§ Exercise details: Restate, word for word, the run of lines that starts at the line containing "Task: Open the CO2 trend View chart icon" and ends with the final line of the listing. Leave pictures out.

***** Exercise input *****

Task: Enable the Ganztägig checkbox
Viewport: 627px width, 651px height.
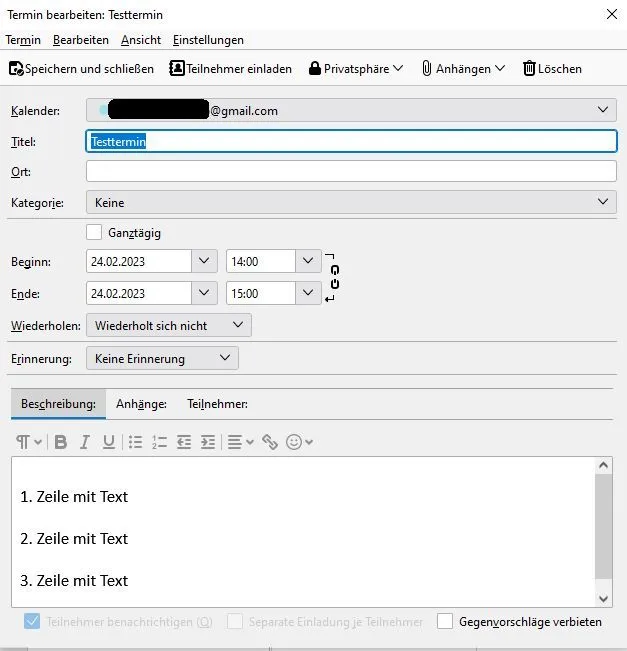Action: click(x=94, y=232)
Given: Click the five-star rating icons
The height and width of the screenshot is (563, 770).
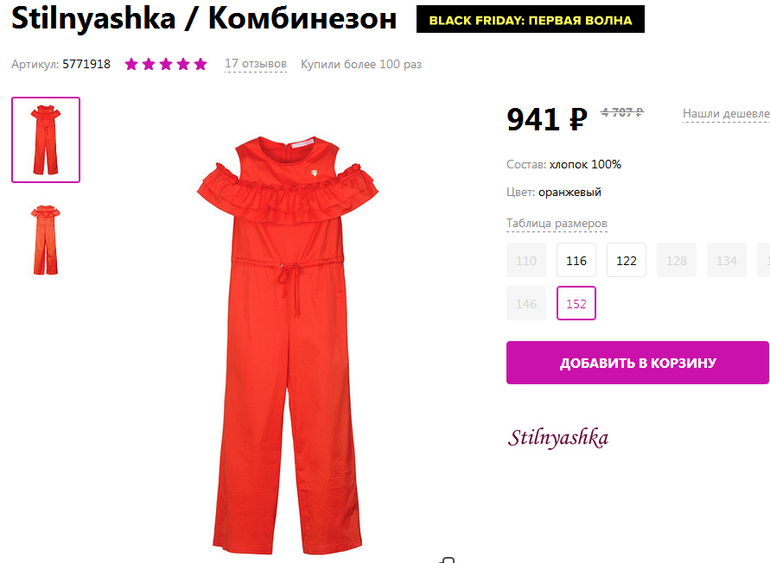Looking at the screenshot, I should click(166, 64).
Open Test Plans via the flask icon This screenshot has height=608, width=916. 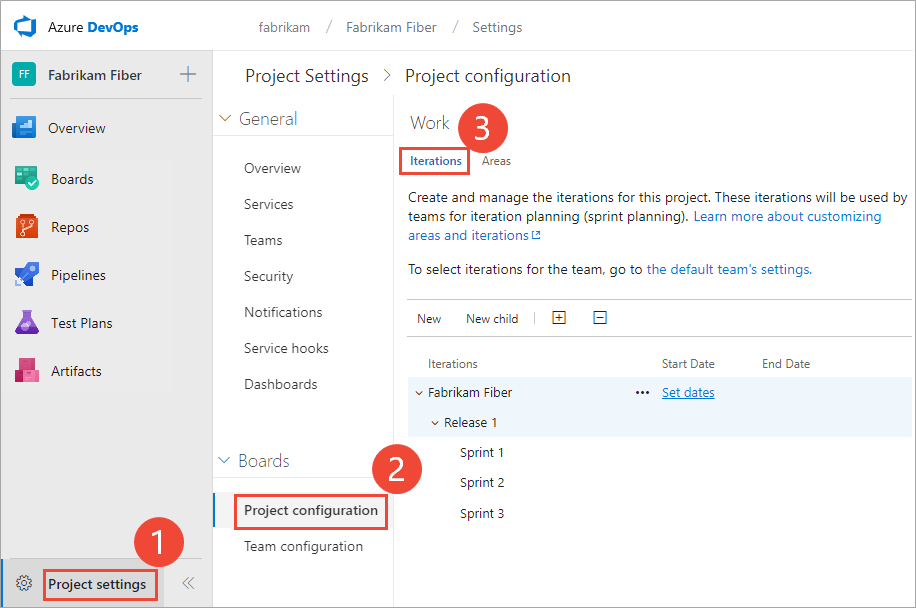click(x=26, y=323)
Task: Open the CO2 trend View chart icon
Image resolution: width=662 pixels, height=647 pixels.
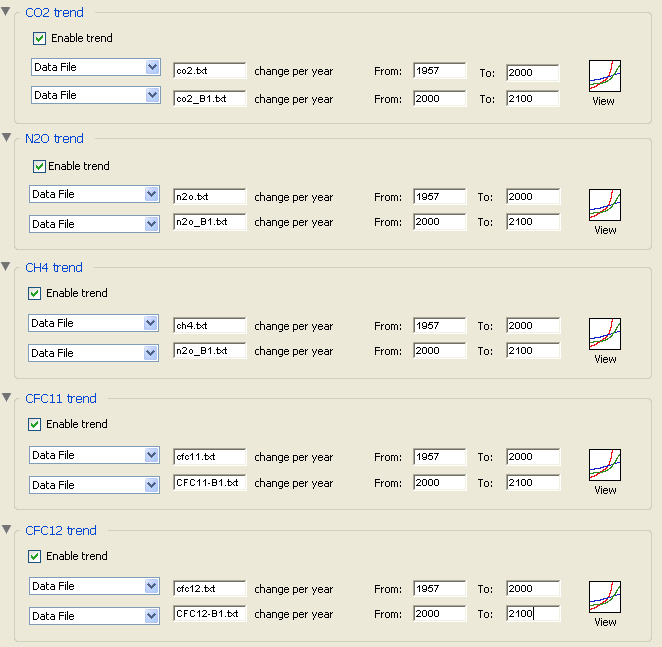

*****

§ Solution below:
Task: Open the CO2 trend View chart icon
Image resolution: width=662 pixels, height=647 pixels.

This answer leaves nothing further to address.